(Records for locating words and elements)
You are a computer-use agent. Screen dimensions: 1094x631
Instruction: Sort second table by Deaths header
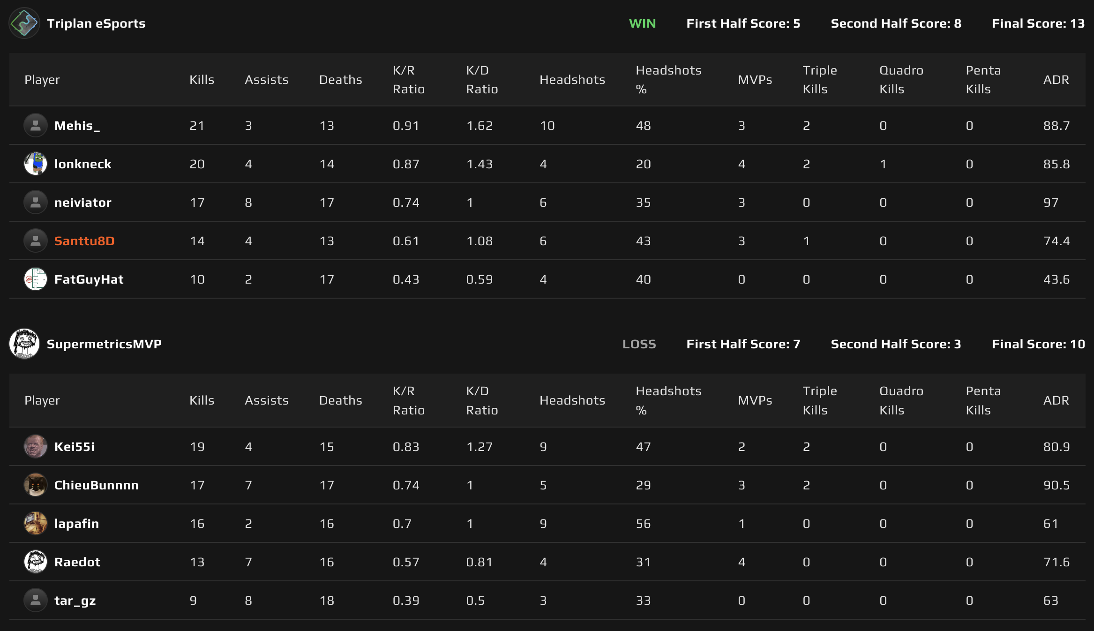pyautogui.click(x=340, y=400)
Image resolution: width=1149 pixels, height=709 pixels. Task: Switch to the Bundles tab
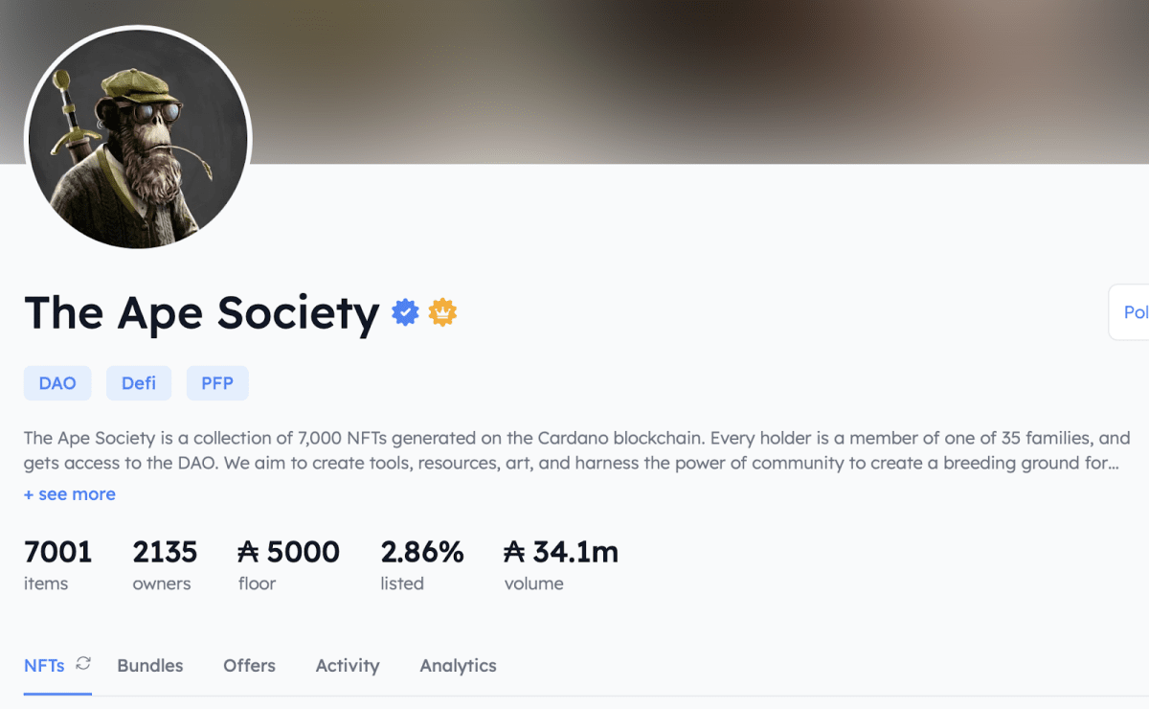click(x=149, y=665)
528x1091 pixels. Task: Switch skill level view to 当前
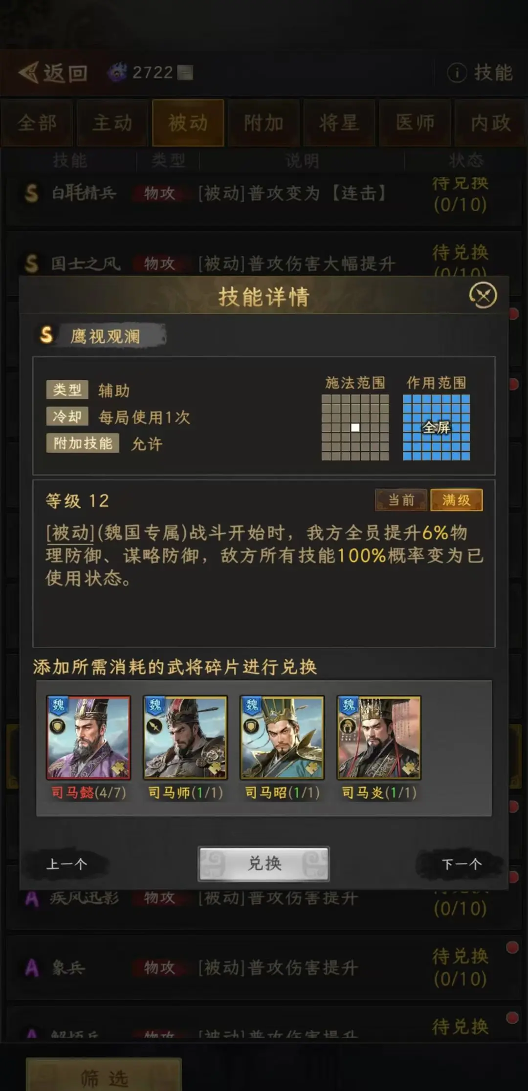(401, 500)
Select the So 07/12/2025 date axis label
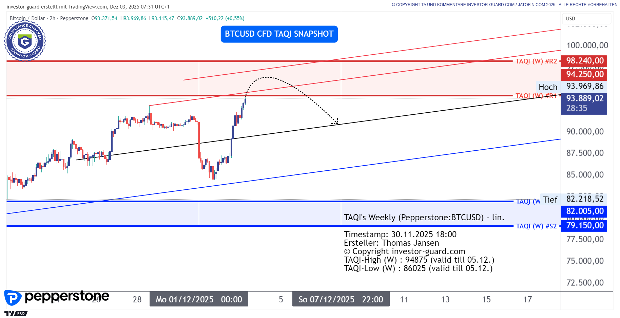This screenshot has height=318, width=620. [x=341, y=299]
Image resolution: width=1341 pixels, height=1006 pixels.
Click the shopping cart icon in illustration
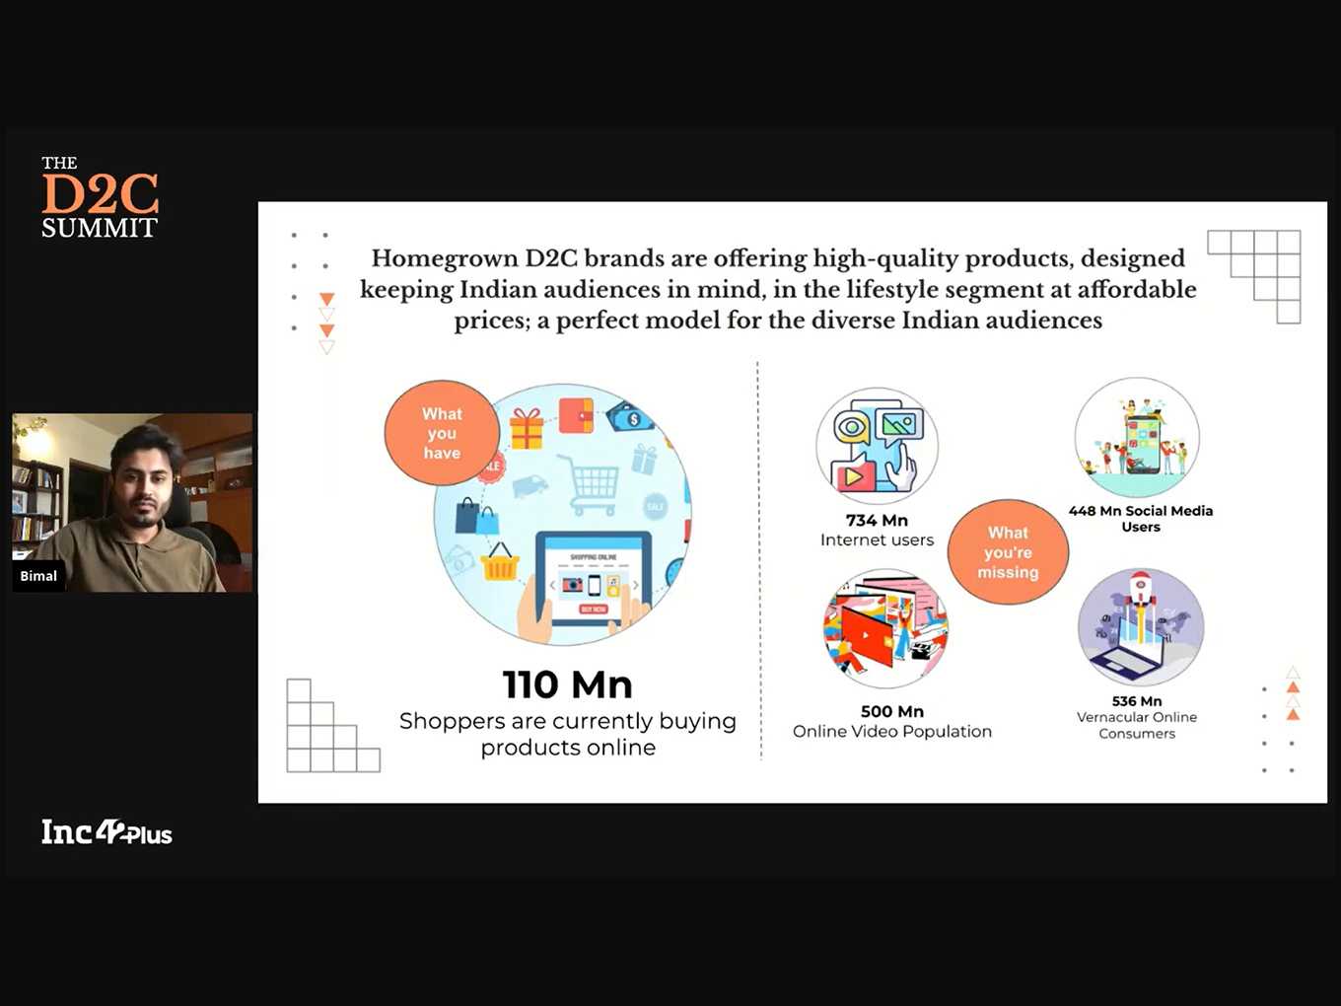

** The task **
Reproduce every row above verbatim, leaving out the pictures.

** Worked answer **
You are a computer-use agent. Screen dimensions: 1094x631
Instruction: Sort second table by Deaths header
pyautogui.click(x=340, y=400)
Image resolution: width=1149 pixels, height=709 pixels. Task: Switch to the Bundles tab
click(x=149, y=665)
528x1091 pixels. Task: Switch skill level view to 当前
(401, 500)
Select the So 07/12/2025 date axis label
This screenshot has height=318, width=620. [x=341, y=299]
Image resolution: width=1341 pixels, height=1006 pixels.
Click the shopping cart icon in illustration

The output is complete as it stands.